The Association Between Heterosexual anal Intercourse and HIV Acquisition in Three Prospective Cohorts of Women.

The extent to which receptive anal intercourse (RAI) increases the HIV acquisition risk of women compared to receptive vaginal intercourse (RVI) is poorly understood. We evaluated RAI practice over time and its association with HIV incidence during three prospective HIV cohorts of women: RV217, MTN-003 (VOICE), and HVTN 907. At baseline, 16% (RV 217), 18% (VOICE) of women reported RAI in the past 3 months and 27% (HVTN 907) in the past 6 months, with RAI declining during follow-up by around 3-fold. HIV incidence in the three cohorts was positively associated with reporting RAI at baseline, albeit not always significantly. The adjusted hazard rate ratios for potential confounders (aHR) were 1.1 (95% Confidence interval: 0.8-1.5) for VOICE and 3.3 (1.6-6.8) for RV 217, whereas the ratio of cumulative HIV incidence by RAI practice was 1.9 (0.6-6.0) for HVTN 907. For VOICE, the estimated magnitude of association increased slightly when using a time-varying RAI exposure definition (aHR = 1.2; 0.9-1.6), and for women reporting RAI at every follow-up survey (aHR = 2.0 (1.3-3.1)), though not for women reporting higher RAI frequency (> 30% acts being RAI vs. no RAI in the past 3 months; aHR = 0.7 (0.4-1.1)).

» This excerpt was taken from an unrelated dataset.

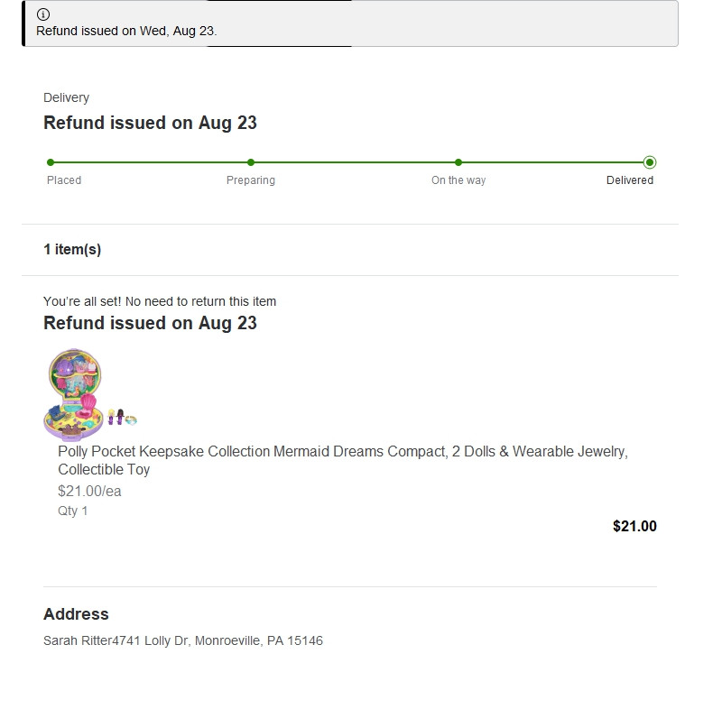Viewport: 722px width, 709px height.
Task: Click the On the way step label
Action: [458, 180]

Findings indicated precise estimation of the RAI/HIV association, following multiple RVI/RAI exposures, is sensitive to RAI exposure definition, which remain imperfectly measured. Information on RAI practices, RAI/RVI frequency, and condom use should be more systematically and precisely recorded and reported in studies looking at sexual behaviors and HIV seroconversions; standardized measures would aid comparability across geographies and over time.